が、気付けばまったく見たことのない子どもたちが列をなしている。
店の中のことをやっている暇などなく、仕方なく閉店の看板をかけて、アリスがお金を徴収し、ロイが彼らの手に飴を十個落とす。
そして二時間もせずに売り切れ。明日の分もなくなった。麦芽は確かにまだあるが、収穫祭は十日間続くのに、これでは半分で終わってしまう。
「……俺の分がなくなった」
「私だってびっくりだよ! さすがに日程の半分で終わっちゃうのはまずいかなぁ」
収穫祭は街をあげてのお祭りなので、これだけ売れるならば連日店を出していた方がいい。
「ロロ芋買ってくるか?」
「ひと箱が一時間で消えるのに……作るのに半日かかるの」
「労力に見合わないな」
「いくらお祭りだからといってもね……うーん、やっぱりこれはもう、その日の分が売り切れたら終わりにした方がいいかも。中日の二日間休んでもう少し追加して作って、最終日前日まで売れるようにして」
「作るの手伝うよ」
「そうだね、手伝ってもらうかも」
絞るのに結構力がいった。
「値段設定間違ったか?」
「かもしれない。銅貨一枚で五粒なら、もう少し緩やかに出たかな」
「来年はそうしよう」
「やっぱりこれ、来年も作るよね……」
お昼にハンナのパンを食べながら、今後の芋飴の製造方針を決める。
作る手順でロイに力を借りたいところなどを説明した。
「この芋飴、いつ作り方知ったんだ?」
ドキっとするが、事前に考えていた言い訳を述べる。
「おじいの秘蔵のレシピなんだけど、とにかく手間がかかるから、めんどくさがってずっと作ってなかったの。ただ、のど飴もお砂糖使うから金銭的に大変だし、今年は挑戦してみようかなって。そしたら……こんなことになった」
「おじいの……知らなかった」
「若い頃なのかな? 私も聞いたことはあったけど食べたことはなかったよ。ほら、ロイにやってもらいたい、こしたり絞ったりするところ、本当に大変なんだよ!」
「まあ、手伝う。俺の分も作る」
「お高いお砂糖使わなくても甘いのがいいよね」
アリスの言葉にロイは頷く。なんとかごまかせたようだ。
「アリスは祭、いつ行く?」
「見に行きたいとは思うけど、盛り上がるのは後半だから、後半かな?」
「せっかくだし夜行こう」
「ロイはパーティーのみんなと行くんじゃないの?」
「収穫祭まであいつらと一緒に行動する必要はない」
「夜のお祭りは初めてかな。夕方は行ったことあるけど」
「金は俺が持ってれば擦られることもないし」
「あー、たくさん出るって言うよね~」
ロイが念を押す。
「最終日は反対に何ももう売ってないかもだし、最終日前日で」
「わかったよ。売り上げプラスになったらそれで買い物しよう」
次の日からは客層が変わった。
女性がぐんと増えたのだ。昨日はほぼ子どものみだったというのに。
そして一回ずつのやりとりが長い。
「大人は五つで銅貨一枚」
何を思ったか、ロイがとんでもないことを言い始めて、止めようとしたが女性は素直に五つもらっている。
「子ども用だからな」
「そんなことより、ロイ、今日の夜一緒に祭りにいかない?」
お金を受け取る係のアリスには目もくれず、彼女たちは同じことを繰り返す。
「忙しいから無理」
にべもない言い方に怒るでもなく、女性たちは少しだけ頬を膨らませ、それでも嬉しそうに去っていった。
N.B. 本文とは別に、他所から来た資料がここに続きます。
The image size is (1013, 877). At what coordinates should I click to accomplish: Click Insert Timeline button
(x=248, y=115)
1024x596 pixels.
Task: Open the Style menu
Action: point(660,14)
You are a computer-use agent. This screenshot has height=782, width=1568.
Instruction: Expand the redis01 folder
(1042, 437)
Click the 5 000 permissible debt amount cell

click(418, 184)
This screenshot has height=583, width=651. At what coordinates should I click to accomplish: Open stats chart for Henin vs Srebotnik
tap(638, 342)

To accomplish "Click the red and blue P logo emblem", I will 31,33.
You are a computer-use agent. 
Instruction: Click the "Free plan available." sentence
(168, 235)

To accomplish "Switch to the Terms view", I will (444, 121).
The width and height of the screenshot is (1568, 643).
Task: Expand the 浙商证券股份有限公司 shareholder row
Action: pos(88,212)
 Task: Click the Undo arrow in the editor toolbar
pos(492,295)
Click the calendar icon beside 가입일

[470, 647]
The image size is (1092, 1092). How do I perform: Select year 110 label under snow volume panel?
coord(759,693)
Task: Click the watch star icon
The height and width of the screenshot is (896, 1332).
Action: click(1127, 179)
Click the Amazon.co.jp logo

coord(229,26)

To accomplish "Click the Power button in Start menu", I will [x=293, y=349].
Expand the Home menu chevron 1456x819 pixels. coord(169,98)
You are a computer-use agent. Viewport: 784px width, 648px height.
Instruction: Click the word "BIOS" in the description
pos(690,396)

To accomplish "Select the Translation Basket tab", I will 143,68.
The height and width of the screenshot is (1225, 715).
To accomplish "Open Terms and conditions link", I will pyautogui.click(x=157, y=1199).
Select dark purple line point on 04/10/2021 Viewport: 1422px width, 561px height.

ということで、今日の分は少し売れるのに時間がかかった。子ども混じるが、ほとんどが女性。たまに、フォン。
「これ、すごく旨い」
「うん。気に入ってもらえてよかった」
翌日は、子ども限定にしました。
売り上げ的にはいいのだが、本来子ども狙いの商品なのだ。
しかも女性たちはロイと話をしたいのか、なかなか立ち去らない。列の長さがさらに延びて、近隣に迷惑になりそうだったので、思い切って子どもにしか売らないようにした。
かなりご不満な声が聞こえて来たが、ロイが蹴散らしていた。
「子ども用の物を欲しがるな」
ロイに一蹴され、途中から女性が来ることはなくなった。どこからか情報は回るらしい。これでやっと本来の購買層にロロ芋飴が届く。
三日目まで売り、四日目は芋飴作り。ロロ芋を買おうかとも思ったが、トシが本当に芋が余っているというので、一日目の夜にお芋をくださいとテーブルにメモを置いておいたら、二日目の夜に紙の箱いっぱいに芋が詰まっていた。
麦芽は多く作ったので足りる。
なんとか最終日前日までやりくりできそうだ。
「ロイ、本当にありがとう。これ、毎年はちょっと大変だ」
「だけど、絶対来年も期待される」
「ううん……日持ちもそんなにするわけじゃないから、収穫祭前にお手伝いを頼むしかない」
「たぶん、フォンなら手伝ってくれるんじゃないか?」
来年の相談をしながら、芋飴をこれでもかと作った。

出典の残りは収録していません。